**GIVEN RECORDS:**
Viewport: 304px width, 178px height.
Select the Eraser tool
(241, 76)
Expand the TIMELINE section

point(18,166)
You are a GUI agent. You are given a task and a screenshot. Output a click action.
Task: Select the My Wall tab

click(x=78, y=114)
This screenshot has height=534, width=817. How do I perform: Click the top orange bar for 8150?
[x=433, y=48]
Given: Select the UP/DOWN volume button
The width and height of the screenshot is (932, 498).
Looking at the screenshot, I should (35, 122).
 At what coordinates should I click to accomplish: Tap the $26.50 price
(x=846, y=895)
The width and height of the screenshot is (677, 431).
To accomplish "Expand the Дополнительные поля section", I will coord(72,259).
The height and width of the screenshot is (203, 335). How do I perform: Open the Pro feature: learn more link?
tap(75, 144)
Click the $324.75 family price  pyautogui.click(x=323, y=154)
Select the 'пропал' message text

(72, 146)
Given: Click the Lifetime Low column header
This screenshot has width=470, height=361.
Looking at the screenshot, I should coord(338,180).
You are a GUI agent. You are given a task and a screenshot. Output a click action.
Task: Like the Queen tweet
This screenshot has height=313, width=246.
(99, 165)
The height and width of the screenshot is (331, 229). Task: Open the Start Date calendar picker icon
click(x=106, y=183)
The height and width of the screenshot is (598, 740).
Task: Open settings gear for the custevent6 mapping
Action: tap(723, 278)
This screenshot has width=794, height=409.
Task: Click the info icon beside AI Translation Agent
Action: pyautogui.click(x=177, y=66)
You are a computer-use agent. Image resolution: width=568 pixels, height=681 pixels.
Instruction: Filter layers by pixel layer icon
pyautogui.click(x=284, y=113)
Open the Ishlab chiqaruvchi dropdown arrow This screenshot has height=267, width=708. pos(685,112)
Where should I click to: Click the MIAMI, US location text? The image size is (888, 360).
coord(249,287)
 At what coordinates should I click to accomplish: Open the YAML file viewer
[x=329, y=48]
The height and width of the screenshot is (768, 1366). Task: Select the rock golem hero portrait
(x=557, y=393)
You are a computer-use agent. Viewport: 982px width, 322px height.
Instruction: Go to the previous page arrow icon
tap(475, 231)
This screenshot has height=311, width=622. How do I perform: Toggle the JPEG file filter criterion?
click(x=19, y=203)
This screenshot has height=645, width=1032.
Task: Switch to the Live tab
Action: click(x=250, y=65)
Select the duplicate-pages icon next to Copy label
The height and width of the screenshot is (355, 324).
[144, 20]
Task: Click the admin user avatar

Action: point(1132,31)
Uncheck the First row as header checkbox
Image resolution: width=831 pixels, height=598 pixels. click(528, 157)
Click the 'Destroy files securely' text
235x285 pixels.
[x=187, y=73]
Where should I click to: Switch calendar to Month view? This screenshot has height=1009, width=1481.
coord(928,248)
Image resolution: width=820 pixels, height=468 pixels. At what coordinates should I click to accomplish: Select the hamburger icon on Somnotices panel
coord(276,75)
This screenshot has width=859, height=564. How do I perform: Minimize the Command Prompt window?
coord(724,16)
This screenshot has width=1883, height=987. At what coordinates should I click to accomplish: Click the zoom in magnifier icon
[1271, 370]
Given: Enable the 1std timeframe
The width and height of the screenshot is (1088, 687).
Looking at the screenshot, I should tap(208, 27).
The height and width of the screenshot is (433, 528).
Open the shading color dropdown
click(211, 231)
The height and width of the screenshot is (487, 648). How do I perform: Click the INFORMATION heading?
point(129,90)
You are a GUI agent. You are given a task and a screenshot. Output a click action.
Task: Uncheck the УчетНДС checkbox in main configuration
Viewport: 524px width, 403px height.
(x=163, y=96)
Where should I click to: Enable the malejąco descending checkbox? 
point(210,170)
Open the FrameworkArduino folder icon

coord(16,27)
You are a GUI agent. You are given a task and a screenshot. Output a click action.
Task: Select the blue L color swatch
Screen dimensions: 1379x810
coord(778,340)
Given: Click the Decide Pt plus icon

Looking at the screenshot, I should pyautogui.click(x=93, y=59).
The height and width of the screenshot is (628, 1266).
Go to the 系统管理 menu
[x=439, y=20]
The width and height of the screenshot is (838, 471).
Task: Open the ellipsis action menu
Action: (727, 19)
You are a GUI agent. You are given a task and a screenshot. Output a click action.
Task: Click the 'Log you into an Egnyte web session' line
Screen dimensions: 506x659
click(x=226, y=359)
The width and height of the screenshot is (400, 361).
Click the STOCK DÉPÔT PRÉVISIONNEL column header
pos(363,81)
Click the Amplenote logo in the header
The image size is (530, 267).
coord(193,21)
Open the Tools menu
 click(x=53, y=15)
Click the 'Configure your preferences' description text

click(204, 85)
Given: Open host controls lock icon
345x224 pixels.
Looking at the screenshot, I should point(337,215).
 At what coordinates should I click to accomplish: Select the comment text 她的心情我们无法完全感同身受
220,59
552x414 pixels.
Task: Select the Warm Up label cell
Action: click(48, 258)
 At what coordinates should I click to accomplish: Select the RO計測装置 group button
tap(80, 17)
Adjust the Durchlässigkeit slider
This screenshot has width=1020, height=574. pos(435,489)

**PROBLEM DETAILS:** The required output is every line above from the one with "Screen dimensions: 506x659" down to the one with "Given: Open host controls lock icon", restated word for word, ends included.

**EXERCISE SOLUTION:**
Screen dimensions: 506x659
click(x=226, y=359)
The width and height of the screenshot is (400, 361).
Click the STOCK DÉPÔT PRÉVISIONNEL column header
pos(363,81)
Click the Amplenote logo in the header
The image size is (530, 267).
coord(193,21)
Open the Tools menu
 click(x=53, y=15)
Click the 'Configure your preferences' description text

click(204, 85)
Given: Open host controls lock icon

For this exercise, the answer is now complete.